The President said the efficacy of our justice sector – whether and how we uphold the rule of law and administration of justice – is key to the performance of the institutions of our political economy. He said public confidence has risen steadily, with more and more Kenyans seeking to access justice and majority expressing satisfaction in the services provided.
“Since the establishment of the NCAJ more than 11 years ago, it has been gratifying to witness its steady growth and maturation of constituent organisations.” President Ruto said.
He explained that the impressive transformation of the sector is by no means inadvertent adding that it is rather, the outcome of effective coordination of relevant actors on a consistent basis.

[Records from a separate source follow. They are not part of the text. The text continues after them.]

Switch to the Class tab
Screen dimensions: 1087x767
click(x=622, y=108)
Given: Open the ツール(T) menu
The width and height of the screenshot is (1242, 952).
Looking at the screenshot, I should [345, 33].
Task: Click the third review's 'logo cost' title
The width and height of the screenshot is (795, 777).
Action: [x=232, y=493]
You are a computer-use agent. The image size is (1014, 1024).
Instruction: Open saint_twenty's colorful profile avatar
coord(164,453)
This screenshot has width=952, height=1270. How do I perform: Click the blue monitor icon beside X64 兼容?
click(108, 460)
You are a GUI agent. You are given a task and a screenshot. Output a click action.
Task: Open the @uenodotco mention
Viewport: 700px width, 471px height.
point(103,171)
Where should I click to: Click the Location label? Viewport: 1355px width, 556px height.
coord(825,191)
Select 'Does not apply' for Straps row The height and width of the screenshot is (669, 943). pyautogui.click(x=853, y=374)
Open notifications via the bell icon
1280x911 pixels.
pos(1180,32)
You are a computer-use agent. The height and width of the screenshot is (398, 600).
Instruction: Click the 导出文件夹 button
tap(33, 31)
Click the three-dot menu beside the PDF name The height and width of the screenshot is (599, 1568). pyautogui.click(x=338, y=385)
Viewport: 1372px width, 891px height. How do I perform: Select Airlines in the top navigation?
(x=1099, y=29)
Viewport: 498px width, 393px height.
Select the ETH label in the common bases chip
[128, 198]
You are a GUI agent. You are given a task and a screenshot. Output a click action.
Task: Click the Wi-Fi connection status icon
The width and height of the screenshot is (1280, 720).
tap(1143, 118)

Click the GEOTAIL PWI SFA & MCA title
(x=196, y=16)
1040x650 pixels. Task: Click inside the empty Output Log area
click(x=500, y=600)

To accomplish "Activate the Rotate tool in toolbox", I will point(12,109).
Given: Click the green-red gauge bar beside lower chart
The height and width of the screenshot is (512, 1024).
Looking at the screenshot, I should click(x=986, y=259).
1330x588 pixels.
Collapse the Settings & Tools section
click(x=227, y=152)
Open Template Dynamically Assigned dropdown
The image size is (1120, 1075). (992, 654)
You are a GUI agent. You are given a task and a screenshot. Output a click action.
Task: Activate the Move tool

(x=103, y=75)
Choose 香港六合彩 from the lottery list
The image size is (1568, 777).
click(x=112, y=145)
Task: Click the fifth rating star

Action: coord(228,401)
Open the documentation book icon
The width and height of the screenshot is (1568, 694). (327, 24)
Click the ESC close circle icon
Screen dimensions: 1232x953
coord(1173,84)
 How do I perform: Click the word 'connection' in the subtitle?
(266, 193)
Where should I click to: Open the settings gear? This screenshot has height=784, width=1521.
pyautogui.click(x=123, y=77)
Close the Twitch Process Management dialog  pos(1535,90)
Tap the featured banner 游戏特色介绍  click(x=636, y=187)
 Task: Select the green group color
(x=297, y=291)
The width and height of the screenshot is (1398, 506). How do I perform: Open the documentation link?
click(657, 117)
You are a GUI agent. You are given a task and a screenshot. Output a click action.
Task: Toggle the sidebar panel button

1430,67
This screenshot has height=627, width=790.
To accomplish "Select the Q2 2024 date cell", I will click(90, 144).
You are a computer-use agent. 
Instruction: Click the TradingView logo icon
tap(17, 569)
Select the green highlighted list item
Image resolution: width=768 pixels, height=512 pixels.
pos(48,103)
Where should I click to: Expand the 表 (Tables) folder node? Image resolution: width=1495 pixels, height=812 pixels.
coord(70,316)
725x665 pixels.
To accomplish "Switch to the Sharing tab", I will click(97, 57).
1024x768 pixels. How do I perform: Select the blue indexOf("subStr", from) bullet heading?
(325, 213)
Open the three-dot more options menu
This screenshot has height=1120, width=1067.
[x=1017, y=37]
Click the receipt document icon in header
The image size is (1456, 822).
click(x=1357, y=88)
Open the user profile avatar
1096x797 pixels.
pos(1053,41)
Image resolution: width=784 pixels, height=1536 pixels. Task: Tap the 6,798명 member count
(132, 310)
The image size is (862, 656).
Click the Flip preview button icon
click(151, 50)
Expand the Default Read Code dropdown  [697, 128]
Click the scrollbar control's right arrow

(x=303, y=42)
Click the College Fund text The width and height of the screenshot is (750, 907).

He said this successful model holds important lessons for other sectors in effective approaches to coordinating diverse actors to achieve far-reaching sectoral reform.
Saying that it is time to also enhance criminal justice system reforms the President said that apart from credible and expeditious due process, criminal justice must evolve to catch up with best practices and respond to the common sense of basic fairness.
President Ruto added that the NCAJ’s strategic emphasis on the enhancement of access to justice by vulnerable groups is commendable.
“Every endeavour to advance the interests of children guarantees a strong future for our nation. Our children, therefore, matter and the NCAJ’s efforts are especially commendable.” The President said.
President Ruto commended the NCAJ model of grassroots service delivery – the CUC saying CUCs are focal points in a democratised, bottom-up justice system reform process.
Chief Justice Martha Koome said since its inception in 2011, the NCAJ has provided a platform for actors in the justice sector to design responses to the challenges within the justice sector. This has seen a proliferation of policies, guidelines, and manuals.
She said the report presents an account of the programmes and activities of the NCAJ and its Agencies, identifies challenges, recognises opportunities and makes recommendations for ensuring access to justice for the people of Kenya.
“The success achieved in the period is attributable to the collaborative and consultative approach adopted by actors within the justice sector, which has contributed to the more efficient and effective delivery of justice,” the CJ said.
She added: “At the heart of NCAJ lies the Court User Committees (CUCs). This novel approach is now increasingly recognised at the regional and international levels as a best practice in the Administration of Justice.”
The CJ said at the grassroots level, CUCs were instrumental in unlocking barriers to the administration of justice. Most of them devised very effective case clearance innovations enhancing the overall performance of our justice system.